21. Januar 1920 – „Orientbegeisterung“ in München sponsored by Ludwig III.

Der Orient fasziniert die europäischen Gelehrten Mitteleuropas seit Jahrhunderten, wenn nicht noch länger. Allerdings wurde der Begriff geografisch und kulturell immer wieder unterschiedlich definiert. Im 19. Jahrhundert stieg das Interesse erneut an dieser Region, die zu dieser Zeit neben dem Nahen Osten und Teilen Asiens auch Südosteuropa und den Balkan mit umfassten. Auch in Bayern und in München gab es interessierte Laien und Wissenschaftler, die sich 1901 unter dem Protektorat König Ludwigs III. von Bayern zur Münchner Orientalische Gesellschaft e.V. zusammenschlossen.

Generalsekretär des Vereines war der Philologe, Linguist und Ethnologe Adolf Dirr (1867-1930). Er war Kaukasusforscher in und Für Tiflis in Georgien und gehörte im Ersten Weltkrieg der Deutschen Kaukasus-Truppe unter General Kreß von Kressenstein in Georgien an. Bereits seit 1913 war er Konservator am ethnologischen Museum für Völkerkunde in München, dem heutigen Museum Fünf Kontinente. In Untermenzing erinnert heute noch die Dirrstraße an den Gelehrten.

Auch ein anderer Sohn Münchens war Teil des Vereins. Der Kunsthistoriker Max Kemmerich (1876-1932), der sich mit zweifelhaften Esoterikschriften und durch extremen Geschichtsdeterminismus hervorgetan hat, war der geschäftsführende Präsident der Orientalischen Gesellschaft. Sein Interesse lag vermutlich in der eigenen Familiengenese begründet: der Vater war Kaiserlich Türkischer Generalkonsul, sein Großvater besaß ein Hotel im ägyptischen Kairo.

Ein assoziiertes Mitglied der Orientalischen Gesellschaft war schließlich der Münchner Kaufmann Wilhelm Köhler, der sein Spezialgeschäft für Buchdruckerei am Karlsplatz 16 hatte. Er erhielt am 28. Januar 1920 folgendes Einladungsschreiben der Gesellschaft per Post:

Die Einladung lässt keine Zweifel aufkommen, was die Zuhörer an diesem Abend erwartete: Der vereinseigene Generalsekretär spricht über Albanien – Land und Leute. 1 Mark Eintritt war mit beginnender Inflation 1920 vermutlich für alle Münchner und Studenten erschwinglich. Laut Kaufkraftrechner wären dies heute ca. 65 Cent. Das Vortrags-Skript von Adolf Dirr kenne ich nicht, ich stelle mir die abendliche Präsentation aber so ähnlich vor, wie eine späte Univeranstaltung mit Diavortrag. In der letzten Reihe sitzt ein HiWi und schaltet die in der Einladung beworbenen „Lichtbilder“ weiter, während Dirr über albanische Lebensweisen referiert.

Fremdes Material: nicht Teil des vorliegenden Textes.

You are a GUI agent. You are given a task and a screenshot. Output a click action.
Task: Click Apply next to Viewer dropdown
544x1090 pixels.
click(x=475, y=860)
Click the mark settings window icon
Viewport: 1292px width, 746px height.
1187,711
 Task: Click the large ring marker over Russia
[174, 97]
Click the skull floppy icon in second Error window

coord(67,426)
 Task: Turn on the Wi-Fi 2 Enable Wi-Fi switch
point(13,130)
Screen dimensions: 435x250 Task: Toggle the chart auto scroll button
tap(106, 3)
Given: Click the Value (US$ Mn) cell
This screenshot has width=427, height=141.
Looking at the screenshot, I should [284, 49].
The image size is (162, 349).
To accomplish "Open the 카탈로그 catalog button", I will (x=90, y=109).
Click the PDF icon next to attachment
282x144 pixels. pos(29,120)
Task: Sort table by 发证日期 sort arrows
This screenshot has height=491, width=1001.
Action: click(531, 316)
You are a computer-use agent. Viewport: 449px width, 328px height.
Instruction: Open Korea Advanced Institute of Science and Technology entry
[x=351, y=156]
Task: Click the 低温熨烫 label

Da Dirr aber ein ausgewiesener Kaukasus-Spezialist war, mag er den ein oder anderen Bezug zu den östlichen Gebirgsgebieten aufgezeigt haben. Vermutlich wird er es sich in diesem Zusammenhang auch nicht nehmen lassen haben, sein im selben Jahr erscheinendes Buch Kaukasische Märchen anzukündigen. Was er zu diesem Zeitpunkt noch nicht wissen konnte: es sollte sein Bestseller werden.

Eine kleine Besonderheit ist mir dann auch noch auf der Postkarte aufgefallen: Die Frankierung wurde mit einer Bayern Nr. 95 aus dem Jahre 1914 vorgenommen, die das Konterfei König Ludwigs III. zeigt (oben). Nach der Niederlage im Ersten Weltkrieg war Bayern aber keine Monarchie mehr und wurde unter der Nachfolgeregierung mit Kurt Eisner Volksstaat Bayern genannt. Ab 1919 wurde daher das Porträt König Ludwigs III. auf bestehenden Briefmarken mit dem Aufdruck „Volksstaat Bayern“ überdeckt (unten), auch um gegen das monarchische System Position zu beziehen. Zum 01.04.1920 verlor Bayern dann sogar endgültig die eigene Posthoheit an das Deutsche Reich. Die Münchner Orientalische Gesellschaft hatte aber anscheinend noch genügend „unzensierte“ Briefmarken gehortet und so konnte sie die Einladungen 1920 noch mit dem strahlenden Protektor ihres Vereins versenden.